In fact, an ATM with a ticketing option can easily cost about $4,500. And an ATM with two or three dispensers can cost between $6,000 and $7,000, prices most distributors don't want to pay for an ATM in a retail location that pulls 150 transactions a month.

The manufacturer's suggested retail price for the Tranax ticketing terminal is about $14,600, said Holt. But that's the total amount the end-user will pay, software and full ATM and ticketing functions included.

An ATM by Another Name Isn't the Same

Marketing of the ticketing ATMs also could impact their success. Holt said Tranax made a conscious effort to separate the ticketing terminal from its other machines, like ATMs.

"Tranax itself now has three business units, and one of them is focused on self-service terminals," he said. "We're not just ATMs. We want to differentiate our products to create new business, and we want to be sure that we use names that represent what we're selling. If it's an ATM with self-service functionality, then it's not really a kiosk or an ATM."

And the Ticketing Self-Service Terminal, with its software and customized transaction processing, is not really an ATM. That kind of "rebranding" is catching on in the ATM world. Illinois-based Pay-Ease Inc. has renamed its Pay-Ease V Series kiosk an ACM, which stands for automated commerce machine.

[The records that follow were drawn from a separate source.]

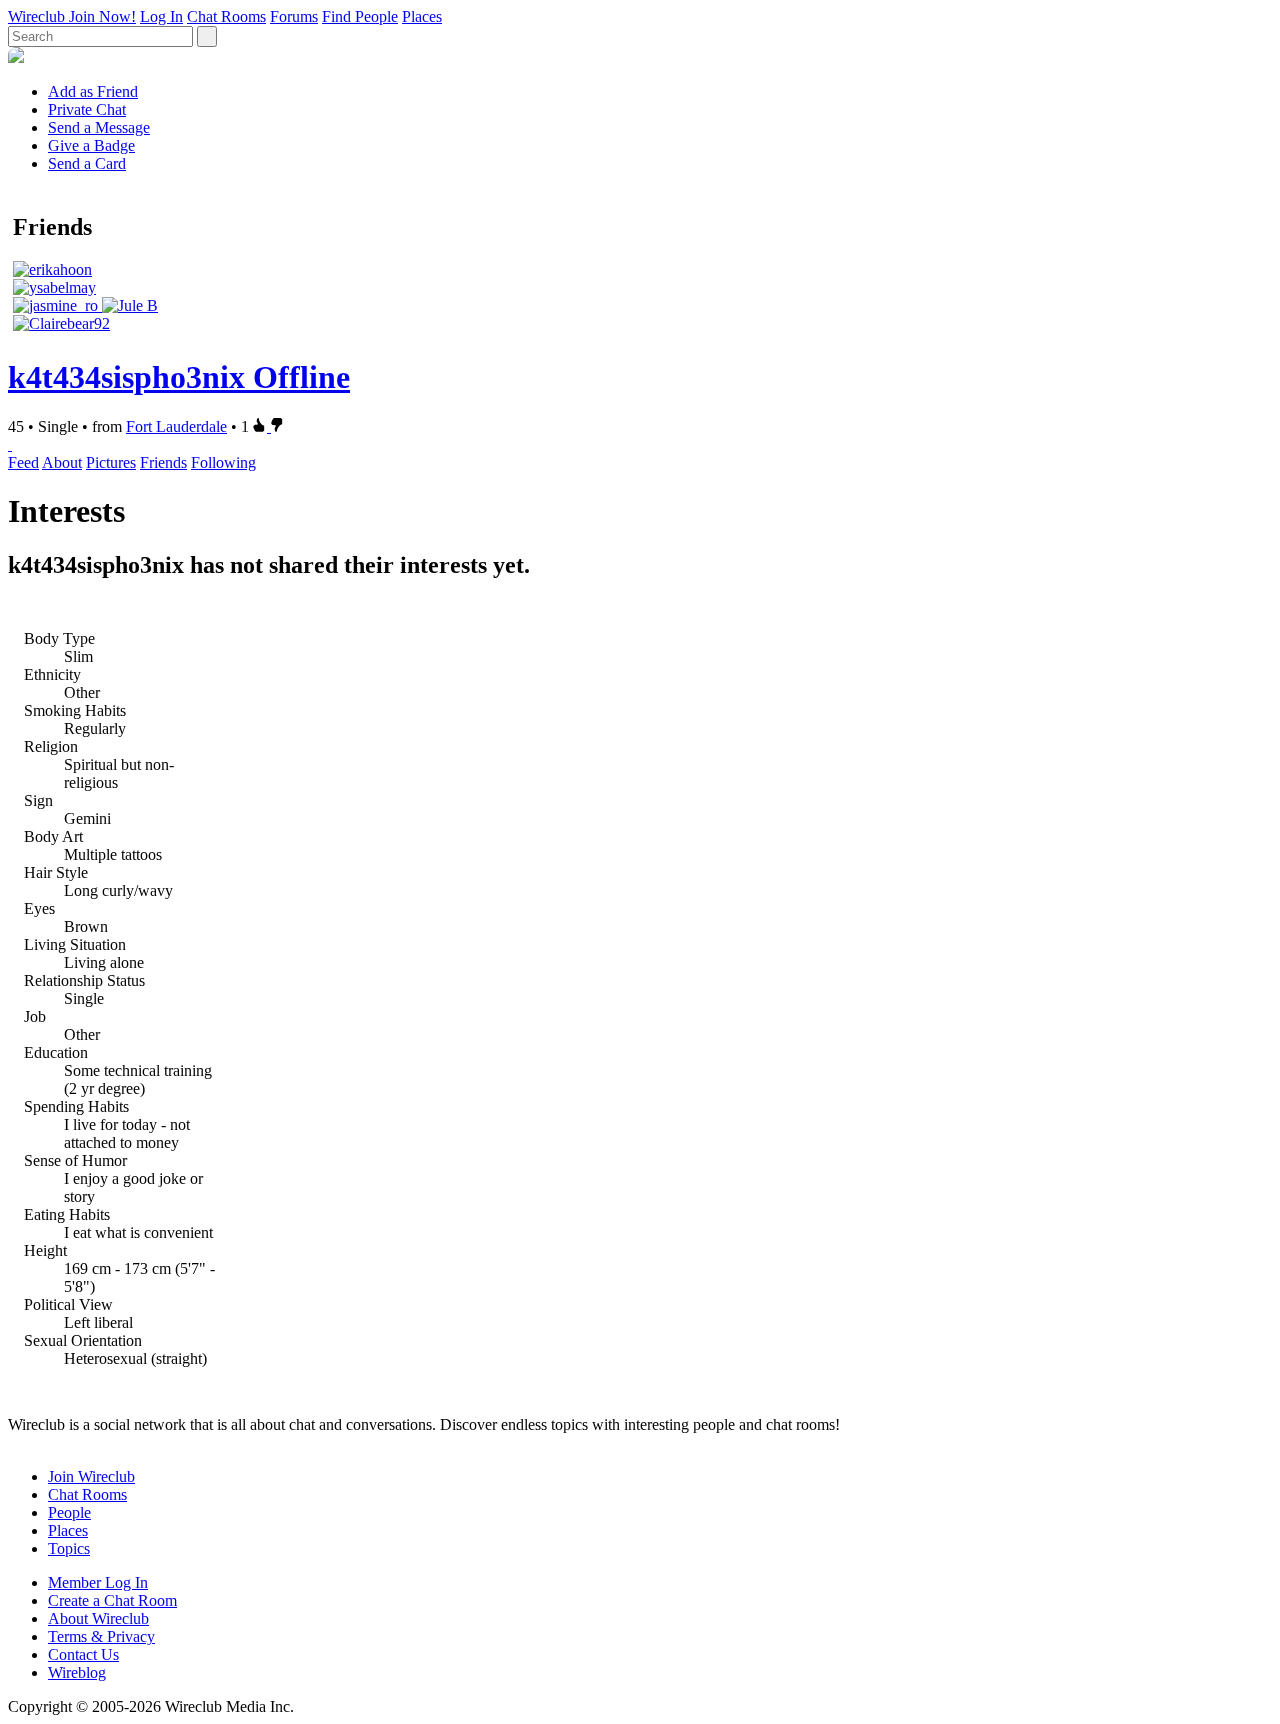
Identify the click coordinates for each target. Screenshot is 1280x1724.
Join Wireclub (91, 1476)
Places (422, 16)
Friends (163, 462)
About (62, 462)
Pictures (111, 462)
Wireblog (77, 1672)
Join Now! (102, 16)
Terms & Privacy (101, 1636)
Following (223, 462)
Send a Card (87, 163)
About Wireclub (98, 1618)
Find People (360, 16)
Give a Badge (91, 145)
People (69, 1512)
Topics (69, 1548)
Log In (161, 16)
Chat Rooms (226, 16)
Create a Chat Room (112, 1600)
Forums (294, 16)
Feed (23, 462)
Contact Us (83, 1654)
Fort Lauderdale (176, 426)
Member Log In (98, 1582)
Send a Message (99, 127)
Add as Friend (93, 91)
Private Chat (87, 109)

The Pay-Ease V, which hit the market in July, is a bill-payment (another offering that didn't work for FIs) kiosk that has ATM functions. But "ATM" doesn't encompass everything it can do, said Wally Hanna, Vice President of Participant Services for Pay-Ease.

And, like Tranax, Pay-Ease is diversifying. It recently released its Pay-Ease F Series kiosk, a parking citation-management kiosk that it piloted in Milwaukee. The Pay-Ease F Series accepts payments for citations and dispenses permits.

The F Series is currently located in 18 police districts throughout Milwaukee. And the company is now deploying a similar ACM in Chicago, one that accepts water and citation payments. By January 2006, Hanna said, Pay-Ease expects to have 40 of its ACMs located throughout Chicago.